━━━━━ Data to use ━━━━━
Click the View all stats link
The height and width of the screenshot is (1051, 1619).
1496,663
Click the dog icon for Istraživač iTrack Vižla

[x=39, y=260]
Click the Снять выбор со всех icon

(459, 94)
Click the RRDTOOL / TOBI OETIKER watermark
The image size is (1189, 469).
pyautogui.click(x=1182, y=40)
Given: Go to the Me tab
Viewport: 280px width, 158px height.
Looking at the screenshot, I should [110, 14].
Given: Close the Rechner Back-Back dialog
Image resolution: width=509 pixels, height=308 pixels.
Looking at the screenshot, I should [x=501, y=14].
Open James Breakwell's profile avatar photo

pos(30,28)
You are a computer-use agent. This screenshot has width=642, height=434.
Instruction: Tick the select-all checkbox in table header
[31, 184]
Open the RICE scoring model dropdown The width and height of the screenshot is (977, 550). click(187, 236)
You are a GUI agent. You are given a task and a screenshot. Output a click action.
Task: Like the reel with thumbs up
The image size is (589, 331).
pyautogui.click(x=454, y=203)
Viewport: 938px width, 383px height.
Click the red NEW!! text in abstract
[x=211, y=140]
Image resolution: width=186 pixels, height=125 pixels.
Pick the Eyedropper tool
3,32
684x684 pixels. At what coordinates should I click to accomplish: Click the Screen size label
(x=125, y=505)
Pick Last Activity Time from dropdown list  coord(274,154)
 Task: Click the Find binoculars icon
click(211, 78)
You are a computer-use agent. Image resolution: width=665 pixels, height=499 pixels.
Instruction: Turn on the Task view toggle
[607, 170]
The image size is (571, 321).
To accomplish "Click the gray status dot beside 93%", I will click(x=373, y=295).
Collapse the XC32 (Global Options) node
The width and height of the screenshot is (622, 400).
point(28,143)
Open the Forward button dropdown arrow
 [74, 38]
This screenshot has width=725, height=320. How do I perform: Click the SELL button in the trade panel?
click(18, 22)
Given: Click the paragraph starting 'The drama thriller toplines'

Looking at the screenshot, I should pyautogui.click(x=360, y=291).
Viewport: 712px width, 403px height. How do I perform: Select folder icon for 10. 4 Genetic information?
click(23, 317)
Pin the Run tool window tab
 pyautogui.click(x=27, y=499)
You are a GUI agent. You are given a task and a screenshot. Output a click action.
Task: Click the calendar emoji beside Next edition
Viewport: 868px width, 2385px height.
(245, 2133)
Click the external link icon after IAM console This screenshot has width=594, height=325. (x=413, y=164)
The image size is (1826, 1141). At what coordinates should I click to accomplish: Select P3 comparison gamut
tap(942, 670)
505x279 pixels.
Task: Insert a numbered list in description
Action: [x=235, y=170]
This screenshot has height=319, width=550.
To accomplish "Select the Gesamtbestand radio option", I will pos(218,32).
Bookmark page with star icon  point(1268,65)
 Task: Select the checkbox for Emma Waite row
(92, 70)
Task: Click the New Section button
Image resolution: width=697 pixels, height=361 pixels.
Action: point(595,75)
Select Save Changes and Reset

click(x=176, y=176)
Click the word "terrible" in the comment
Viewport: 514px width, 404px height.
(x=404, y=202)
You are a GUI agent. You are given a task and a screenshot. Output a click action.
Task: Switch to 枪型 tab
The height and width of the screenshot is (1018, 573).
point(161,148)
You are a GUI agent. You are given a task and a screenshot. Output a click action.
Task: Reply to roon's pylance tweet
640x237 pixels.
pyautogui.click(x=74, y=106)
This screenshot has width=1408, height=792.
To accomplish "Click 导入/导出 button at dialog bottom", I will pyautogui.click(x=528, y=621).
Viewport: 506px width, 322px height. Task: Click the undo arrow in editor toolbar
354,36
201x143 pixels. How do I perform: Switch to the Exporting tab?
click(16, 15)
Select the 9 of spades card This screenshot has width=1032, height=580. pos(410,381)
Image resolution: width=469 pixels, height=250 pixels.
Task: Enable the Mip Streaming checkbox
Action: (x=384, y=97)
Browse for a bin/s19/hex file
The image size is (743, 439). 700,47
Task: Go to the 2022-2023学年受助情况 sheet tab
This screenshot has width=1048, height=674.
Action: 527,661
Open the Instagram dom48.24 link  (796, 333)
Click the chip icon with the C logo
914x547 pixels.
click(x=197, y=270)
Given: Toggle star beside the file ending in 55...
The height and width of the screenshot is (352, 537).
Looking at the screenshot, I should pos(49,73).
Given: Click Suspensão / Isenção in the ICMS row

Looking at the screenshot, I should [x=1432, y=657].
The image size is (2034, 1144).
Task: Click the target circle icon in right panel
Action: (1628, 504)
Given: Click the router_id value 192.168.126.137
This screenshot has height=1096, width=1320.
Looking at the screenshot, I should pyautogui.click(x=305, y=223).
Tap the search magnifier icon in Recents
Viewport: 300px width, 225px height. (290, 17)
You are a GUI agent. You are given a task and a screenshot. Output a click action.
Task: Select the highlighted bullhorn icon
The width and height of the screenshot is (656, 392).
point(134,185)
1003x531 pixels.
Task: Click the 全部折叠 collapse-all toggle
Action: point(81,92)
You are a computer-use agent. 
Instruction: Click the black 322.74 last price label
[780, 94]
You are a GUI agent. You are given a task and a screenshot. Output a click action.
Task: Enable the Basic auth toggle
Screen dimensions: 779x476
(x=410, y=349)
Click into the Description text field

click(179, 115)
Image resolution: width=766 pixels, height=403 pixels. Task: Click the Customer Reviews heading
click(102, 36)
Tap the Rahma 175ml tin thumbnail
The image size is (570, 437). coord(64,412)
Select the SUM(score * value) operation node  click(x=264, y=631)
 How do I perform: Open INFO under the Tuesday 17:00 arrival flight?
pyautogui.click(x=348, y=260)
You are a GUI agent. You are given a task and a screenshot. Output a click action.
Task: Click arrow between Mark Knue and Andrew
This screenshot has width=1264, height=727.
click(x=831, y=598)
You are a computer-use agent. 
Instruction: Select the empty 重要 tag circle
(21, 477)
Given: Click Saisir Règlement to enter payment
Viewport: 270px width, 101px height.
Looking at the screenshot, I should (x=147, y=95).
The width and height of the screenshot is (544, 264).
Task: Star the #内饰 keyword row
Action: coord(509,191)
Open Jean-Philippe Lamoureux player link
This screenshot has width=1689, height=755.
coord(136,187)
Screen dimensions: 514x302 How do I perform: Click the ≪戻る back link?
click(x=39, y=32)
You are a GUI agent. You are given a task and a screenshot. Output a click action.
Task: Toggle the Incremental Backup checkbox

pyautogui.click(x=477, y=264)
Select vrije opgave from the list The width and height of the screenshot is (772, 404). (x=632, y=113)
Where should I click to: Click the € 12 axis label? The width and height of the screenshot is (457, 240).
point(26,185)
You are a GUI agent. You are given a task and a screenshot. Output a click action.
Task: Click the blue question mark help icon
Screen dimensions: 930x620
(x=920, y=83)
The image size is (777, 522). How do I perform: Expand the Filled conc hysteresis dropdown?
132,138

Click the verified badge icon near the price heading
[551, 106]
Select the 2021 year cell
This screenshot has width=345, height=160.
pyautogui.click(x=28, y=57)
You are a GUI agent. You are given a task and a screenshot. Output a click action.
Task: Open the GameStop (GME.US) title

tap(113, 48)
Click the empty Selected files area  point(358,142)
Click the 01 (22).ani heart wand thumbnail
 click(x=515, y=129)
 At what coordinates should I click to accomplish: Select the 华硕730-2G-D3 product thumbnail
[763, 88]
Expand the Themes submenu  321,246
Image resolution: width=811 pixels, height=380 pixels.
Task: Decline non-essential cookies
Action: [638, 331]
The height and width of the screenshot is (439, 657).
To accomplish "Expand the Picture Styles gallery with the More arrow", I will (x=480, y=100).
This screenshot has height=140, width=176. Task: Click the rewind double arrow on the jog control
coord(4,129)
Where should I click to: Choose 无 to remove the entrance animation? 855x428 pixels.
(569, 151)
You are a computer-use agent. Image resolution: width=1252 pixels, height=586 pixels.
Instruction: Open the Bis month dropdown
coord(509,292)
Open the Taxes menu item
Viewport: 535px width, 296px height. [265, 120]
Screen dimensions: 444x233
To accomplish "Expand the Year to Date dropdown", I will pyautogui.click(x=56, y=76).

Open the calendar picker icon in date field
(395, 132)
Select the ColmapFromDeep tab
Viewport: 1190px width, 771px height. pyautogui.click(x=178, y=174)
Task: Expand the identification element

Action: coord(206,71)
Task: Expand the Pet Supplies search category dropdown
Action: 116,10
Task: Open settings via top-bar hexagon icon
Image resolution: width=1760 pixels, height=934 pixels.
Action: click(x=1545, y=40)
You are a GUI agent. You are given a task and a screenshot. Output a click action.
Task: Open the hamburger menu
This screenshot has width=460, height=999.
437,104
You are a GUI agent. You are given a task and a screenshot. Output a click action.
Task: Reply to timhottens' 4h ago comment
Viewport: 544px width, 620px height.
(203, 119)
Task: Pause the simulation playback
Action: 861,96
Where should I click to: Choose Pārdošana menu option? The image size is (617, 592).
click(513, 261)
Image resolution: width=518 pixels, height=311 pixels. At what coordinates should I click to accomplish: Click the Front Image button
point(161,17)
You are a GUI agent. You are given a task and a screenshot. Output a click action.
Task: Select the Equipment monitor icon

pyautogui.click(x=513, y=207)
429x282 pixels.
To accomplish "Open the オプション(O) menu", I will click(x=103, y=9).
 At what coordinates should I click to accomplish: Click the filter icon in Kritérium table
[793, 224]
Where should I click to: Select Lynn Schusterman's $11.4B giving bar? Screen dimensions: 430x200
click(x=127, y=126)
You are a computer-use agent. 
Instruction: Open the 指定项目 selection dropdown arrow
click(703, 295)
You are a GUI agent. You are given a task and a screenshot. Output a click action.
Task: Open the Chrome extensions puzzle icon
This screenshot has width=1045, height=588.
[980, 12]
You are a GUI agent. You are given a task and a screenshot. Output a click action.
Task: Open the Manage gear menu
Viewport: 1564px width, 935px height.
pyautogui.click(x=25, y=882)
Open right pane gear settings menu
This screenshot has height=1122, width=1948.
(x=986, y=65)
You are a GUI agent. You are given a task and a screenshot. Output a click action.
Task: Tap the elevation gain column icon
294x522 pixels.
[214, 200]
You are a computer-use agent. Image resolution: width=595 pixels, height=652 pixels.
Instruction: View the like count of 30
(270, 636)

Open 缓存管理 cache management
━━━━━
■ Stated exercise
Rewrite everything from the line containing "Given: Click Saisir" down to the line containing "tap(113, 48)", changing "GUI agent" to "screen assistant" and leaving all else untouched.

■ Solution to this problem
Given: Click Saisir Règlement to enter payment
Viewport: 270px width, 101px height.
Looking at the screenshot, I should (x=147, y=95).
The width and height of the screenshot is (544, 264).
Task: Star the #内饰 keyword row
Action: coord(509,191)
Open Jean-Philippe Lamoureux player link
This screenshot has width=1689, height=755.
coord(136,187)
Screen dimensions: 514x302 How do I perform: Click the ≪戻る back link?
click(x=39, y=32)
You are a screen assistant. You are given a task and a screenshot. Output a click action.
Task: Toggle the Incremental Backup checkbox

pyautogui.click(x=477, y=264)
Select vrije opgave from the list The width and height of the screenshot is (772, 404). (x=632, y=113)
Where should I click to: Click the € 12 axis label? The width and height of the screenshot is (457, 240).
point(26,185)
You are a screen assistant. You are given a task and a screenshot. Output a click action.
Task: Click the blue question mark help icon
Screen dimensions: 930x620
(x=920, y=83)
The image size is (777, 522). How do I perform: Expand the Filled conc hysteresis dropdown?
132,138

Click the verified badge icon near the price heading
[551, 106]
Select the 2021 year cell
This screenshot has width=345, height=160.
pyautogui.click(x=28, y=57)
You are a screen assistant. You are given a task and a screenshot. Output a click action.
Task: Open the GameStop (GME.US) title

tap(113, 48)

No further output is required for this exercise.